## Requirement:
Count the lines below that include "from". Only the number should be given.

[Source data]
---*---
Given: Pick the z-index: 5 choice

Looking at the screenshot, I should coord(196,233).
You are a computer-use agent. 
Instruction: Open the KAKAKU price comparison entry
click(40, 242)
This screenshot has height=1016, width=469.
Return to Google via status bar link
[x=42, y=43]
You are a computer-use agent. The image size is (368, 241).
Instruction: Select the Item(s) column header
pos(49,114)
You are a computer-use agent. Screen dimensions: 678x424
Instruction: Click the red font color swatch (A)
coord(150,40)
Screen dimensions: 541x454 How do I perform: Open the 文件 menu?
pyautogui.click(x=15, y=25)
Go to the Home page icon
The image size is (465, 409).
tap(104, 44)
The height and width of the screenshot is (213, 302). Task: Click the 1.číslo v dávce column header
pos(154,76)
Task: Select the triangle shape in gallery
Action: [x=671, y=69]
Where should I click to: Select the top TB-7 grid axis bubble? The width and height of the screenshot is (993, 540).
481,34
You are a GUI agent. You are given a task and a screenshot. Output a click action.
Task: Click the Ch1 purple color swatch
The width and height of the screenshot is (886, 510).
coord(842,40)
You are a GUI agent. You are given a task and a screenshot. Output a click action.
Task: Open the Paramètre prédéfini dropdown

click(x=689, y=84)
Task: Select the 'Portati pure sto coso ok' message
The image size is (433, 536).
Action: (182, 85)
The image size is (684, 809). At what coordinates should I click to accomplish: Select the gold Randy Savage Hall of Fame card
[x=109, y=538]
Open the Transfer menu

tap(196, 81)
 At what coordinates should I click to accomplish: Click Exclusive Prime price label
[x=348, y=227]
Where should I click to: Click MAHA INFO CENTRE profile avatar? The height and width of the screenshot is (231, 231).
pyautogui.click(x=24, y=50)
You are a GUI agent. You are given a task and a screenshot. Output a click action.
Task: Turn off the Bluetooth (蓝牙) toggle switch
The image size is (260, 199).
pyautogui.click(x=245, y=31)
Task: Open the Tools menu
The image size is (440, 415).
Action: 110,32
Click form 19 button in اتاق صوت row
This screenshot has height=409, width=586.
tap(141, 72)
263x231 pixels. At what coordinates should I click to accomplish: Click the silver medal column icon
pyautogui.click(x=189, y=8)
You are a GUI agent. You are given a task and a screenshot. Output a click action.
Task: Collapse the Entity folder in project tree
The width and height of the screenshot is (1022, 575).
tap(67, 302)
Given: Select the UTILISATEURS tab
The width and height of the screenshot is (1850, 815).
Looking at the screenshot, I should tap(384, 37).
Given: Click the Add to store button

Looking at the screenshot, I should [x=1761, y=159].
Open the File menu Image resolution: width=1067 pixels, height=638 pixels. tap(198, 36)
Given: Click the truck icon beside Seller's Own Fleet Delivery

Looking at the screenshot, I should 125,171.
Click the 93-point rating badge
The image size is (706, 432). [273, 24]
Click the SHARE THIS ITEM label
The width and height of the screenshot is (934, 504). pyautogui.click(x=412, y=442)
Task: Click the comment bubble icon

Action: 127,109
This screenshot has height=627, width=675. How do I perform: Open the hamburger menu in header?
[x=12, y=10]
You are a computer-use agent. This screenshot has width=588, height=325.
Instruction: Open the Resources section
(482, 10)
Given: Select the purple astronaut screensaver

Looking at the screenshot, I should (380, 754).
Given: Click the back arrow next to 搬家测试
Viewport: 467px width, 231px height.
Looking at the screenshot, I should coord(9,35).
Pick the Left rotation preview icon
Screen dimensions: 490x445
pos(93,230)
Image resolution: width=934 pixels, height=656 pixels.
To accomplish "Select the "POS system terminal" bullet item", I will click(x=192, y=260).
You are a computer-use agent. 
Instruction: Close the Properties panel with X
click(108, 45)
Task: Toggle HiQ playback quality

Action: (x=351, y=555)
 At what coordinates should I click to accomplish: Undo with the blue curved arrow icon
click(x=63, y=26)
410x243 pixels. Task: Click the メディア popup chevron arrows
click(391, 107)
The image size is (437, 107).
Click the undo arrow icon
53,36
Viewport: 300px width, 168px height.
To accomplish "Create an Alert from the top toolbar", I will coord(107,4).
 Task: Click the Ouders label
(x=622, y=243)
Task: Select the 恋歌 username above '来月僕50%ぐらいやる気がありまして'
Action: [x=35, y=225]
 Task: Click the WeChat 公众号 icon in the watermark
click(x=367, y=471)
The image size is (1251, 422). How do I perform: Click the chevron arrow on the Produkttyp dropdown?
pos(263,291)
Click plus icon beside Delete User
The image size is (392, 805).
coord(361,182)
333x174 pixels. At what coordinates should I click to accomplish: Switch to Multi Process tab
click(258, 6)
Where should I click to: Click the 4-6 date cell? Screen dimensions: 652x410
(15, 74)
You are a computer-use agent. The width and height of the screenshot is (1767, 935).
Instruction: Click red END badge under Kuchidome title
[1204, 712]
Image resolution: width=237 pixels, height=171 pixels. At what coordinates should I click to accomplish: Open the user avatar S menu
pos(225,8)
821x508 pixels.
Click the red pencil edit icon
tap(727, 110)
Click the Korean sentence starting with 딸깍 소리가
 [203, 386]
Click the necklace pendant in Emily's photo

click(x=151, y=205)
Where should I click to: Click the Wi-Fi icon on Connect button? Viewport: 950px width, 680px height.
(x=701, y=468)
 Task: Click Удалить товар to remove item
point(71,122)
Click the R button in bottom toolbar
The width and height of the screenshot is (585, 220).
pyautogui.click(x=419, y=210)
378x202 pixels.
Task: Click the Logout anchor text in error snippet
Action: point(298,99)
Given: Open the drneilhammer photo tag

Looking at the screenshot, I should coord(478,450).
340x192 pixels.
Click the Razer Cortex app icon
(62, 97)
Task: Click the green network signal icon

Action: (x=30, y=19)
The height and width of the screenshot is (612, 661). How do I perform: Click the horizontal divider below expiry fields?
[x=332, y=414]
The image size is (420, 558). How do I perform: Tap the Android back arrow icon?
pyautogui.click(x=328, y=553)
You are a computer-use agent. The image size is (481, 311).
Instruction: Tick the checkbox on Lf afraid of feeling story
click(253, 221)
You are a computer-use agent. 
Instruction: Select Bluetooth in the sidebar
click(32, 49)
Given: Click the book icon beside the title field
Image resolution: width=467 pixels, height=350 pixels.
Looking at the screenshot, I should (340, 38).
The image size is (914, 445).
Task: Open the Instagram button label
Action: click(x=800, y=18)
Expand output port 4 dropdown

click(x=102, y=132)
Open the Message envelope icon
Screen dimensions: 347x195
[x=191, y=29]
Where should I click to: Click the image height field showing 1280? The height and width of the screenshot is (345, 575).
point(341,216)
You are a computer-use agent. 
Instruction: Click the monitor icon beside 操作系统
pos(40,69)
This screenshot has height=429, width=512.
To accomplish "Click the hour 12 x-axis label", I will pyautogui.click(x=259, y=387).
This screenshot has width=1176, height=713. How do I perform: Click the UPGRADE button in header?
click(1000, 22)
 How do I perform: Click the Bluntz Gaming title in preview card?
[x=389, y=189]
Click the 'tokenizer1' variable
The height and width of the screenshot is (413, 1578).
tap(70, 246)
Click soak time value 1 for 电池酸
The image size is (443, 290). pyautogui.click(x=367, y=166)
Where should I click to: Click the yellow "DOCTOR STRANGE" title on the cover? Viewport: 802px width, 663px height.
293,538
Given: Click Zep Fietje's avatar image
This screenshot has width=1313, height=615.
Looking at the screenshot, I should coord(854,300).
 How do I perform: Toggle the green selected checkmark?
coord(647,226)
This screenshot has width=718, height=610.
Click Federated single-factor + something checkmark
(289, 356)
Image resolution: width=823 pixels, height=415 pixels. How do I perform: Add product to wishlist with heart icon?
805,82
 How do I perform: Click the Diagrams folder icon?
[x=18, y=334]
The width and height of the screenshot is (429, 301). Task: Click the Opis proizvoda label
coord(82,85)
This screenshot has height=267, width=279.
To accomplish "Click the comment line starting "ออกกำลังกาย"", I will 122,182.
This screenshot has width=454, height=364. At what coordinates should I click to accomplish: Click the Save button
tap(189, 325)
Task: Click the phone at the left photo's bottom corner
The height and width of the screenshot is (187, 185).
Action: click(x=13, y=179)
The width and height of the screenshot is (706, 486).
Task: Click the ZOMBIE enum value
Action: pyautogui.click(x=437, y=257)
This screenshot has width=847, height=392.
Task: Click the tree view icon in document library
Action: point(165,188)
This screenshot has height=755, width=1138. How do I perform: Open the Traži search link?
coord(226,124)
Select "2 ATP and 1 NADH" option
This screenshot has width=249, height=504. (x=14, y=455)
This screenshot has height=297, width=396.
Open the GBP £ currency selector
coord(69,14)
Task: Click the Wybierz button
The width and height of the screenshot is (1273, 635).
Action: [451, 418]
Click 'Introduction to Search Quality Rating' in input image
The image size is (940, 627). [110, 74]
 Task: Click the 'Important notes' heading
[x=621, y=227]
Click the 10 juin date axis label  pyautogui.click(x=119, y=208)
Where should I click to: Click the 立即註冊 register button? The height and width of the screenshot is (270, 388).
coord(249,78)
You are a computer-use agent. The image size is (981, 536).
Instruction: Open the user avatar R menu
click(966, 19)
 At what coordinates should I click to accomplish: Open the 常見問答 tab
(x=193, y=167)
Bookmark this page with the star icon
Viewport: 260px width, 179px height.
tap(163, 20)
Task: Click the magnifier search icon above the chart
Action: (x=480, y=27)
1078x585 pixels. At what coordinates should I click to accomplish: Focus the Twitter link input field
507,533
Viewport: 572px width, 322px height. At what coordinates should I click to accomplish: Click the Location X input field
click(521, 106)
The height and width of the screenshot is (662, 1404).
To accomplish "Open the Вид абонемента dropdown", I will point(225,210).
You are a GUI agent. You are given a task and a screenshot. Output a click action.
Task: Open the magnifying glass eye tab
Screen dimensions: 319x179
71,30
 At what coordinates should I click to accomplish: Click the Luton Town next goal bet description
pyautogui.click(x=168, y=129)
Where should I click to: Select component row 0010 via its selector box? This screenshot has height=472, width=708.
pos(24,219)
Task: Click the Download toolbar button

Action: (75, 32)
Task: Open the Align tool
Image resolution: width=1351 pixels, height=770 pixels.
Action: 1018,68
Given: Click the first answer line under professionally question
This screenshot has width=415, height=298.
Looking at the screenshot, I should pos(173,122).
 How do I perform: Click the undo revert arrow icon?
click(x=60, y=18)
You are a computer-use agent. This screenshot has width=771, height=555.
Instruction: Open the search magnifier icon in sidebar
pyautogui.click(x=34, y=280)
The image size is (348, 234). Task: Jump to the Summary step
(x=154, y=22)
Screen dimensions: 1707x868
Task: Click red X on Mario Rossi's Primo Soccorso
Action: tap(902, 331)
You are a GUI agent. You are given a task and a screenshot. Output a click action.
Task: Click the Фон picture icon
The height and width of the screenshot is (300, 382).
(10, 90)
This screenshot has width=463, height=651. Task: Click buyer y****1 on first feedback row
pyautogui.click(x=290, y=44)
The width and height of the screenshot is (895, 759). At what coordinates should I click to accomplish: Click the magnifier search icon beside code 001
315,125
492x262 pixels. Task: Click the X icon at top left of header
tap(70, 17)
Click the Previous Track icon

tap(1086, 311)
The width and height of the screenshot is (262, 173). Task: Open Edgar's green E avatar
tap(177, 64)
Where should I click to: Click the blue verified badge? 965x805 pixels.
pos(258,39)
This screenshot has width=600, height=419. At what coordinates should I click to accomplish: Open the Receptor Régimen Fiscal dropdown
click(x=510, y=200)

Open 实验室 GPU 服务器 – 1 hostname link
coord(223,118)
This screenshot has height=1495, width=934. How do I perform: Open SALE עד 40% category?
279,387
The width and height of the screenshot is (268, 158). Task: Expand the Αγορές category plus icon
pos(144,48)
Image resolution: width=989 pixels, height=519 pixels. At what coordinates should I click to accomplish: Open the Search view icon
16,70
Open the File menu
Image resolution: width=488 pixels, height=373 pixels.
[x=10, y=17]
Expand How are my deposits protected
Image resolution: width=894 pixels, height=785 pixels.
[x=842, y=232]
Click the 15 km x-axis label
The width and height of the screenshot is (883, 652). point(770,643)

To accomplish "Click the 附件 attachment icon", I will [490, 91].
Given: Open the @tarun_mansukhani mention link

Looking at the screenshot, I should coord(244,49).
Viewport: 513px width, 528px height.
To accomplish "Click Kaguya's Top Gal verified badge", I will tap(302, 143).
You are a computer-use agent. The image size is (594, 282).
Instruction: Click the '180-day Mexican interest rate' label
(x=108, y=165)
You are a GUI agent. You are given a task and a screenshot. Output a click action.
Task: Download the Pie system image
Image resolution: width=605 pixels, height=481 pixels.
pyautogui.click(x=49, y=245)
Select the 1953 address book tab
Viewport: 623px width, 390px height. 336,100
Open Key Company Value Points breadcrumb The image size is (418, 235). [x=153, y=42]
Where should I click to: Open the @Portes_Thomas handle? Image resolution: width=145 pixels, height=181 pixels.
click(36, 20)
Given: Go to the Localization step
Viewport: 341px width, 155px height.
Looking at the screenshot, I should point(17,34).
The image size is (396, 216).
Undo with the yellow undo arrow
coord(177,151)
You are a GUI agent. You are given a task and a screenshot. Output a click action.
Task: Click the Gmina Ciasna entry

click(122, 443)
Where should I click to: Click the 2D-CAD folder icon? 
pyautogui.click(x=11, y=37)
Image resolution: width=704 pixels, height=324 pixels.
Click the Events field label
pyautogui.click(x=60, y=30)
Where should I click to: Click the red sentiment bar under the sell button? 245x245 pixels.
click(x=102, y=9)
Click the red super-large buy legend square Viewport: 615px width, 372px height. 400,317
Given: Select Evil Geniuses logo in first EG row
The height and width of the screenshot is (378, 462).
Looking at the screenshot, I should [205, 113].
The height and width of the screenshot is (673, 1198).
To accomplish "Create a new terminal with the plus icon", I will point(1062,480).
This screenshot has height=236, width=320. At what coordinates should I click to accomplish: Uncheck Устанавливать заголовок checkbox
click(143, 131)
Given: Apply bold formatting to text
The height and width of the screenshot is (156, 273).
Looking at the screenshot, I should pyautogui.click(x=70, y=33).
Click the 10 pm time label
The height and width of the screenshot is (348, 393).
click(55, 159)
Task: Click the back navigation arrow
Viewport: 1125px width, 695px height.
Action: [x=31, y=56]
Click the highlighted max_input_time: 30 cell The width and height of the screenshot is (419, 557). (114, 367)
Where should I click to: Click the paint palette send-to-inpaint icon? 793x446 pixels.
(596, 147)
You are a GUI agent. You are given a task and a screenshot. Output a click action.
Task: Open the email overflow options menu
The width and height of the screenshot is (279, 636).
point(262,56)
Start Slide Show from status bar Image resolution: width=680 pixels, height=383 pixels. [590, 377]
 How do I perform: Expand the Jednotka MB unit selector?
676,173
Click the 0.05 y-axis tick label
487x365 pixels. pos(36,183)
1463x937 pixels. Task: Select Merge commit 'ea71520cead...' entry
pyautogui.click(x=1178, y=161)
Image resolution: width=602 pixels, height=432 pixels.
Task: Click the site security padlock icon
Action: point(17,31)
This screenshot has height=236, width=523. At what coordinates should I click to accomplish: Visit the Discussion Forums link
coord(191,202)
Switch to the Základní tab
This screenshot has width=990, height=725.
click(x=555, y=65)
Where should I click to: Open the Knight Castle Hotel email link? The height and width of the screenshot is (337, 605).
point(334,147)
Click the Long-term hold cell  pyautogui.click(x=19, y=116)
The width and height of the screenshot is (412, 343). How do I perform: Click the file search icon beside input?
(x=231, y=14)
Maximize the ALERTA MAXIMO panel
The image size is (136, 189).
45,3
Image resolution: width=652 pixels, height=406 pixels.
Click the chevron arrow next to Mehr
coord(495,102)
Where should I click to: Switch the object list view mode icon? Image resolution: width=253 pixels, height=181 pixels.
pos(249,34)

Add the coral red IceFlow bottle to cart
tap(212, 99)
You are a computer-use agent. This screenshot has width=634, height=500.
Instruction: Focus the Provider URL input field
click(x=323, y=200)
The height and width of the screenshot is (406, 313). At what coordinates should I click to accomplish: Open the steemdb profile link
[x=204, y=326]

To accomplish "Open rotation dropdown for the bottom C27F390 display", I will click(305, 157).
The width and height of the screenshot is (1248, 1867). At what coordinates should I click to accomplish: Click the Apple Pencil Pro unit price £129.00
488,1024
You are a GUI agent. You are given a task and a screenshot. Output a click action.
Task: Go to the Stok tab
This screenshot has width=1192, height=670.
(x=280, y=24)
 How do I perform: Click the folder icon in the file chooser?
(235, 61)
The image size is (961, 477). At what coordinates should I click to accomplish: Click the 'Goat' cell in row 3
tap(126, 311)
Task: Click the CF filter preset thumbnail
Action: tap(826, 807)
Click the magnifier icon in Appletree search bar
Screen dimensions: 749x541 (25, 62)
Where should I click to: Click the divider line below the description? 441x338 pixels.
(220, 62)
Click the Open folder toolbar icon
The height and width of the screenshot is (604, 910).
---*---
## Answer box:
2